My apologies to Luc Sante, referred to as the translator/abridger of the B&N version of the Count of Monte Cristo in my last blog post. I have since been informed that, while he was commissioned by B&N to write the foreward and introductory notes to their edition, he was not, in fact, the translator or the abridger. After being informed of my mistake, I searched my B&N edition in vain for the translator/abridger's name, but came up empty. So please plug in the word "anonymous" for wherever I refer to Mr Sante in my review in my prior post.

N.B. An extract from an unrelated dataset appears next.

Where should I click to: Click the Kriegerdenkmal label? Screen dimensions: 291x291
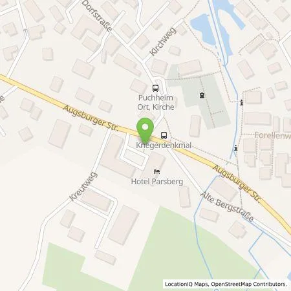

While I stand by my remarks concerning the B&N edition in my previous post, I would like to state here that Mr Sante's notes were highly enlightening, and one area in which my introduction-free edition of Bair's translation/abridgment fell down. Bair's edition occurred in an historical and literary vacuum, as far as informing the reader of the context in which Alexandre Dumas wrote The Count of Monte Cristo. (Though that may have changed in more recent printings of the volume. I can't tell without holding a current copy in my hand to see for myself.) Mr Sante also included a number of helpful footnotes and extremely interesting after notes, including the startling revelation that Dumas originally intended to begin his novel at page 153 (in this abridgment) at "The Pont du Gard Inn," dealing with prior events in flashbacks, rather than in "real time" as is the case in the novel that we know and love today. One can only try to imagine how differently the book might have read had Dumas ultimately chosen to follow this path.

So while the B&N edition is not my favorite version to read, the notes by Mr Sante are well worth pursuing for a deeper understanding of this truly Classic novel.

Monday, February 23, 2009

Book Review of The Count of Monte Cristo, by Alexandre Dumas (or All Translations and Abridgements Are Not Created Equal)

For my most recent Historical Fiction Reading Challenge 2009 for GoodReads, I chose a book I read many years ago and wanted to read again: The Count of Monte Cristo, by Alexandre Dumas. Being initially unable to find the old “family paperback version” I’d grown up with, I jaunted off to Barnes & Noble, where I picked up an inexpensive B&N edition that, even as an abridgement, was easily at least three times the length of the version that I had grown up with.

As a great lover of Dumas’ The Three Musketeers and its sequel, Twenty Years After, both of which I have read multiple times between high school and most recently, 2007, I was anticipating another charmer of a swashbuckling story as only the great Dumas pére could tell it. Though so many years had passed since my first and last reading of The Count of Monte Cristo, I recalled that the theme of the book was very different from The Three Musketeers, dealing with questions of betrayal, vengeance and justice, rather than friendship, loyalty and adventure.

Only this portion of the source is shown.